§ Task item
The answer must be every line from the entries below that includes "dots".

Saved data entries
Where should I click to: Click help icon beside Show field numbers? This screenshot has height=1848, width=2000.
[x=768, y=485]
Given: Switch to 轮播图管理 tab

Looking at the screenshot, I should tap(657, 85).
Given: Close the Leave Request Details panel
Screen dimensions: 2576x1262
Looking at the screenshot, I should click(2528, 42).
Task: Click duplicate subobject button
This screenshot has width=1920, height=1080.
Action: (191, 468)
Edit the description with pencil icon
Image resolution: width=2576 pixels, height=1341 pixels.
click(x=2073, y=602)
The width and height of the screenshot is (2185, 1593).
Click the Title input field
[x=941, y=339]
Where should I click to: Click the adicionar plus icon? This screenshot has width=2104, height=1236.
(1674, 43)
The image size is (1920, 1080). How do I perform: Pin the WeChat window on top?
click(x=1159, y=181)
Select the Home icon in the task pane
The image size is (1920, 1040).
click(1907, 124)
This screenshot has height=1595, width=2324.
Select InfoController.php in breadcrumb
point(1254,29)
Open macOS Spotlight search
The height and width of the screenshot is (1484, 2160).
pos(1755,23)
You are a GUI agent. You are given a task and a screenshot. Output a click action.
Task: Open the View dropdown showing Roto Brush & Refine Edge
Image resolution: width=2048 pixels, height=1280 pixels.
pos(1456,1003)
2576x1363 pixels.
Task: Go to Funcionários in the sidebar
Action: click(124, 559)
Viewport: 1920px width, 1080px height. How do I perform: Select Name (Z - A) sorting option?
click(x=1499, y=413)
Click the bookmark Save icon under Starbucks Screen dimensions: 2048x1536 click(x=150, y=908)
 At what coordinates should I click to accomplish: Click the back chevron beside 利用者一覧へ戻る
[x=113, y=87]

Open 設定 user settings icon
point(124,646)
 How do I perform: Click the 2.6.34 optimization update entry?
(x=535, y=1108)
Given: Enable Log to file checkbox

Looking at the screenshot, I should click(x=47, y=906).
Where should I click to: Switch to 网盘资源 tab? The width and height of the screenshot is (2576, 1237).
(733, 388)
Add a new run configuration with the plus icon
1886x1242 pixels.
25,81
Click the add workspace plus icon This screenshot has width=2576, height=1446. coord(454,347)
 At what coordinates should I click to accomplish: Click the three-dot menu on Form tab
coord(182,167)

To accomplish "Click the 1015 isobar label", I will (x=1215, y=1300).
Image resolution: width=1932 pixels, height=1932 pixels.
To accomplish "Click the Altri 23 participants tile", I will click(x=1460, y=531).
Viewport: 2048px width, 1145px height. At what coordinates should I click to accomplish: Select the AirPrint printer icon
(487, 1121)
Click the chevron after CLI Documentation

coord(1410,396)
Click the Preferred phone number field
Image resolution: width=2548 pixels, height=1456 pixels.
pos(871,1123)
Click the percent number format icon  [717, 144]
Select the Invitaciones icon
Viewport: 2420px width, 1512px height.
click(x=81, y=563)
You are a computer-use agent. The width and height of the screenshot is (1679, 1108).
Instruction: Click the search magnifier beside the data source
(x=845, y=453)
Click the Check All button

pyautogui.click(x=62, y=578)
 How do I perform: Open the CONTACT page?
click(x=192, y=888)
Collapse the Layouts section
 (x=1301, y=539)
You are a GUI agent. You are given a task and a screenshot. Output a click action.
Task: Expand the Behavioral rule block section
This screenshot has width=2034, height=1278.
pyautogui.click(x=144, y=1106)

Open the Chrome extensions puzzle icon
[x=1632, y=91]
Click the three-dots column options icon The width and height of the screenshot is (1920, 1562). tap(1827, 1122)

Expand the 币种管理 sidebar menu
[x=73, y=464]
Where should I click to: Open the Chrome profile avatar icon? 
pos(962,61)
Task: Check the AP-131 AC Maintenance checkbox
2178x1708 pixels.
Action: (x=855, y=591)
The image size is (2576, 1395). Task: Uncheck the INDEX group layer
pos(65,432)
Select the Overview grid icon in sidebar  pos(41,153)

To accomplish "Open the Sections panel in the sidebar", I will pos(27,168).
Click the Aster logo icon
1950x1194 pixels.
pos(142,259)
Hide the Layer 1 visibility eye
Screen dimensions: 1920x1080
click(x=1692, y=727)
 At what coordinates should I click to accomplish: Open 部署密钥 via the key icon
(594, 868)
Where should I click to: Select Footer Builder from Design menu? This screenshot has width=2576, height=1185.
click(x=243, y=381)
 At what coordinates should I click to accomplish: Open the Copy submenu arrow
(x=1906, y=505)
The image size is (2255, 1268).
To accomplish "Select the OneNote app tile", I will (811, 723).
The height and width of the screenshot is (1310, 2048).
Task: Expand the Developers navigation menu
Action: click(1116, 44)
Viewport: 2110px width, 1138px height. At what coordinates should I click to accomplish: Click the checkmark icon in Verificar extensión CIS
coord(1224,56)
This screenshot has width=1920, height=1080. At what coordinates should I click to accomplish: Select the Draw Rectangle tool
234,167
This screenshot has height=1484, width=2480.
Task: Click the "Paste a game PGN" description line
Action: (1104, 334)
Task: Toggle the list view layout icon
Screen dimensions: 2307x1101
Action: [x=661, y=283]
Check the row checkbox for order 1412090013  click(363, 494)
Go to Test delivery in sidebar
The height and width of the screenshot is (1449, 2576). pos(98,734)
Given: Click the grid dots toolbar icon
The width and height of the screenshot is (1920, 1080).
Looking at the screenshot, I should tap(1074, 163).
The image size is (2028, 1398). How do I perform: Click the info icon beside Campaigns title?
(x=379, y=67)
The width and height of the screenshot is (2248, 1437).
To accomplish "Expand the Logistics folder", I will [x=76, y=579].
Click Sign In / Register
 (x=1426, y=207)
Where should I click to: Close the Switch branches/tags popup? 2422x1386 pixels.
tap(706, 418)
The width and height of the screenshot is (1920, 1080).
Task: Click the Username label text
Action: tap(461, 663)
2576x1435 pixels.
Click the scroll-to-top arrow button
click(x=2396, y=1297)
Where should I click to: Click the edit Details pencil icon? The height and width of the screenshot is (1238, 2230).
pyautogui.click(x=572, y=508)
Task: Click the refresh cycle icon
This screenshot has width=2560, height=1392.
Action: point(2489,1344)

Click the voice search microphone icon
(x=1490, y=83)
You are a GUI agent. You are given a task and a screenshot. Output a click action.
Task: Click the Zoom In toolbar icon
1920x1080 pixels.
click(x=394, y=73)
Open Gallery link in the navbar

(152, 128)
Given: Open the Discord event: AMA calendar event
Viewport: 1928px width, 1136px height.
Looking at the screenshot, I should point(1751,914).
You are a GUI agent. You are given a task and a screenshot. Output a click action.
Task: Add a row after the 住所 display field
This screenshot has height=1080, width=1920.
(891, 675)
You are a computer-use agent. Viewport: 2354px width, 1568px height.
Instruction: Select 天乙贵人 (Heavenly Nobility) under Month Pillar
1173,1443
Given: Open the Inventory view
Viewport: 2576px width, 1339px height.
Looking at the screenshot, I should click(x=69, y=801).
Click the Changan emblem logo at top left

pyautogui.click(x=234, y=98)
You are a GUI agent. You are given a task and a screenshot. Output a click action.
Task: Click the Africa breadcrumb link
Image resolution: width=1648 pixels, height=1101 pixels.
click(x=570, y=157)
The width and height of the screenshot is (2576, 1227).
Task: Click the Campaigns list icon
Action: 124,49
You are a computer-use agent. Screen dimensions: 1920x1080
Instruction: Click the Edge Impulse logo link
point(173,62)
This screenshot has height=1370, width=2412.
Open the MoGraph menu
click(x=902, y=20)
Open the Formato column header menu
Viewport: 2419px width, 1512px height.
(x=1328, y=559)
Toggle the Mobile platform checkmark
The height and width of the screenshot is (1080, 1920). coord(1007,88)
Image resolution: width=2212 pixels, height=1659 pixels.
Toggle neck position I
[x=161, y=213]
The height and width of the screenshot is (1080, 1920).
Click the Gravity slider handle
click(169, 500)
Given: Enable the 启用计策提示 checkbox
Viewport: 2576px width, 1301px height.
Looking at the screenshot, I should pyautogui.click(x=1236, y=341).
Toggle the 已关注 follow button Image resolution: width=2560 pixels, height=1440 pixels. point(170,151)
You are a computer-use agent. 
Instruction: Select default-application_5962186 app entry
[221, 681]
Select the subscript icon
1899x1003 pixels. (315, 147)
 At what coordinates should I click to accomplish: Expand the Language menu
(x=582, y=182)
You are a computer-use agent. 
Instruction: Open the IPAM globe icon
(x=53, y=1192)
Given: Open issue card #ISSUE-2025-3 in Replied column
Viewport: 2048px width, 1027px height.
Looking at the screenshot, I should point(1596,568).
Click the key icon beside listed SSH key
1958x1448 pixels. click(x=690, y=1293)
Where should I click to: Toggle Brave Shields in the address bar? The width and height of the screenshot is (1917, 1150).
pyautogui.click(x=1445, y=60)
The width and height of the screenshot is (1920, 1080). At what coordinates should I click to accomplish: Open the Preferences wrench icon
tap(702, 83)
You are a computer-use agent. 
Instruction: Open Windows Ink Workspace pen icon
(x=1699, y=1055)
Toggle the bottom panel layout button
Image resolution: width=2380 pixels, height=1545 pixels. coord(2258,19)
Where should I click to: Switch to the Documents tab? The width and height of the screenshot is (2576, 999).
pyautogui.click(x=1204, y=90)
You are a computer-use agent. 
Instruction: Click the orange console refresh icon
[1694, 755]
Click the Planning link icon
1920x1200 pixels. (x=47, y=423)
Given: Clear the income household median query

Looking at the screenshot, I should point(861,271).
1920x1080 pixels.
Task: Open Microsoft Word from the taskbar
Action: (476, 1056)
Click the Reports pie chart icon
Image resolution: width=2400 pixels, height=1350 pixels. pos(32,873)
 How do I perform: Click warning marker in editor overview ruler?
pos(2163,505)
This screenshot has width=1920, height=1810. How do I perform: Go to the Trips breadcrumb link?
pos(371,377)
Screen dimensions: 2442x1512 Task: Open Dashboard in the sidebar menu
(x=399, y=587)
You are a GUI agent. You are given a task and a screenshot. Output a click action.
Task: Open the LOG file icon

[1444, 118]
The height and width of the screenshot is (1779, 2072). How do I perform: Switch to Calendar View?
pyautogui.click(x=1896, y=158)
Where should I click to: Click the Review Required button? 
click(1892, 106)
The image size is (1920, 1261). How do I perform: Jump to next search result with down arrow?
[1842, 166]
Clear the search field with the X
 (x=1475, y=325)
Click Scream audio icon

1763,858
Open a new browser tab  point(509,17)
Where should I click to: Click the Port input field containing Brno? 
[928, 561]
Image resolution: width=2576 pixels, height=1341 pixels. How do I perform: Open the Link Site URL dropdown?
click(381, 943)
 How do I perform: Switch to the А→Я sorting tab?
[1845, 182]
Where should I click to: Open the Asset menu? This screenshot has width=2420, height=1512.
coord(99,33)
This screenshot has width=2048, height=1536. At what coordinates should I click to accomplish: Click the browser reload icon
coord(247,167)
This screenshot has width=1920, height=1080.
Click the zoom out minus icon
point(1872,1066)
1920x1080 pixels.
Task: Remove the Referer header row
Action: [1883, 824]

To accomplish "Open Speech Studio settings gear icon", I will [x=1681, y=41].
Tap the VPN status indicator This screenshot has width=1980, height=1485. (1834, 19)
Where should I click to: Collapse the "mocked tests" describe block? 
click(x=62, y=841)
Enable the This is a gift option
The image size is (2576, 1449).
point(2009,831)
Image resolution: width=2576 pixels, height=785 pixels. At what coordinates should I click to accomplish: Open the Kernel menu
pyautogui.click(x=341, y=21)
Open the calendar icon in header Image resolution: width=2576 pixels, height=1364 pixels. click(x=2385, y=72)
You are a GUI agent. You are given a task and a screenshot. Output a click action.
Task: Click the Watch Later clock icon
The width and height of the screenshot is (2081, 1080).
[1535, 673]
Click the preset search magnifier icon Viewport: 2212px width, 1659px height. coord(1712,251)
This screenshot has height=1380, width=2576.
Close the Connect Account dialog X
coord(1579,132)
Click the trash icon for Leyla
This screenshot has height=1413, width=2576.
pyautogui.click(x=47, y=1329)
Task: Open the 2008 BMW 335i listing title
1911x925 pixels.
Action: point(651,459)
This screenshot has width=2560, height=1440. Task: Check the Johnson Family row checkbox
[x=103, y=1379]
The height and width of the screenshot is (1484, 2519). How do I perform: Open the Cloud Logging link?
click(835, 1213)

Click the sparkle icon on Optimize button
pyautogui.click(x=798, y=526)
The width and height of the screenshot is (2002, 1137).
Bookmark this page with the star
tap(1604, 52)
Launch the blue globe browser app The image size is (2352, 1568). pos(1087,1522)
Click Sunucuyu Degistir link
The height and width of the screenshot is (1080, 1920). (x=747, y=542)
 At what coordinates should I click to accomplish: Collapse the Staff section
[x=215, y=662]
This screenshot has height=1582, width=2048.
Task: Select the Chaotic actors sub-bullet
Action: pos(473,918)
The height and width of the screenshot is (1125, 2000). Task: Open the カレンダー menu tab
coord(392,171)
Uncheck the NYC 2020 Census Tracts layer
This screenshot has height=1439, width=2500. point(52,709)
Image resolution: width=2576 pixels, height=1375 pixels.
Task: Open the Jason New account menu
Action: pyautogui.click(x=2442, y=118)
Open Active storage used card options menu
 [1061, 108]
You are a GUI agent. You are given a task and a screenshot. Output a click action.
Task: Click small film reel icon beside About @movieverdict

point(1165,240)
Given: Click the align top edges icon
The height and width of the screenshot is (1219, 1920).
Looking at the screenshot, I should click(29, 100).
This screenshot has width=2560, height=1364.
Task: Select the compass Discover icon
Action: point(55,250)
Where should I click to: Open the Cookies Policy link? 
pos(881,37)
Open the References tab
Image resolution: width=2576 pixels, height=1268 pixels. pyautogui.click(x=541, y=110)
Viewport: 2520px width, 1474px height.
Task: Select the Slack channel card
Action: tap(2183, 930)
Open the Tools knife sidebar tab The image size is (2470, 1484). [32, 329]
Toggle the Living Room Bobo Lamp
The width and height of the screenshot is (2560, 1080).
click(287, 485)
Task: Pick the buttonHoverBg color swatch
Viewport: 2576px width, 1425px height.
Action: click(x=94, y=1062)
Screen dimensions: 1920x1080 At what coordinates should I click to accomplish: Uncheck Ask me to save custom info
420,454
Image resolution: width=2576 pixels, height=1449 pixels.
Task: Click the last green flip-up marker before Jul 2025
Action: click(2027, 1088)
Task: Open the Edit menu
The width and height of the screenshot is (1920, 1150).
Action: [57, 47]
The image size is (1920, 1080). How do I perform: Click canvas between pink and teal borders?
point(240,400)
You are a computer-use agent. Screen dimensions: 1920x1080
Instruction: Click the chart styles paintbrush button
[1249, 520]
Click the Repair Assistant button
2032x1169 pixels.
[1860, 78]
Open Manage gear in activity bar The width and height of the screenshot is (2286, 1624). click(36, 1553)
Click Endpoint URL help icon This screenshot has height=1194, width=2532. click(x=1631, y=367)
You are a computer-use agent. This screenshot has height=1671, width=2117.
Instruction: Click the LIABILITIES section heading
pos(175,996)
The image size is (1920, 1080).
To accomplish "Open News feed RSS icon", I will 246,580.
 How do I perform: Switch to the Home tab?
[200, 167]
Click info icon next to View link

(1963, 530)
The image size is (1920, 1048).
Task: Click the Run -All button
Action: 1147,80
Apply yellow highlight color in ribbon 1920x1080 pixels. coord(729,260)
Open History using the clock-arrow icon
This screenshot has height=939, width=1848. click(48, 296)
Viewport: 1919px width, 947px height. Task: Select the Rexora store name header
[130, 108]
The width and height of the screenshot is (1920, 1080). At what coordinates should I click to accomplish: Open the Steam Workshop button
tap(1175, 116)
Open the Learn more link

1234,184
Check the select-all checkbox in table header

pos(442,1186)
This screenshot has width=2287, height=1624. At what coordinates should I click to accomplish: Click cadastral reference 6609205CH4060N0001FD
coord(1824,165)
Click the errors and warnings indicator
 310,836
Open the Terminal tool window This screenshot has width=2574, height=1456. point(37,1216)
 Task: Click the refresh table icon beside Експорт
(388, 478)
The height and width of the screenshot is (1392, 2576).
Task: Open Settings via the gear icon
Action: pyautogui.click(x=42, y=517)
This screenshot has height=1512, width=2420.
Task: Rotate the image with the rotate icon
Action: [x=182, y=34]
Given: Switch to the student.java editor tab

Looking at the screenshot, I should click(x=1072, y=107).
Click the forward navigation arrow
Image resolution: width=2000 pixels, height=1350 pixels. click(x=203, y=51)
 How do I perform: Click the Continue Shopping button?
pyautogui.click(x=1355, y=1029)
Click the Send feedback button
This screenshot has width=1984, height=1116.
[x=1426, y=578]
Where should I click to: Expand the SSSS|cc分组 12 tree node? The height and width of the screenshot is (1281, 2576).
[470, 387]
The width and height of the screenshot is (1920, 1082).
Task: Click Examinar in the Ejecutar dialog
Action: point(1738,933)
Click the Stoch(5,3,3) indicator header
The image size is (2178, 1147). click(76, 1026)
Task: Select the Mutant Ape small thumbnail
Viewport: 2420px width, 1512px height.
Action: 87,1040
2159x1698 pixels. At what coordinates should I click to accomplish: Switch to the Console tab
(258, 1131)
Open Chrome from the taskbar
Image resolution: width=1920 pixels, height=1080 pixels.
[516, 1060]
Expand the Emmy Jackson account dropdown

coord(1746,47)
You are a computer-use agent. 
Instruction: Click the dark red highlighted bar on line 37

§ Task result
Click the three-dots column options icon The width and height of the screenshot is (1920, 1562). tap(1827, 1122)
Given: Click the grid dots toolbar icon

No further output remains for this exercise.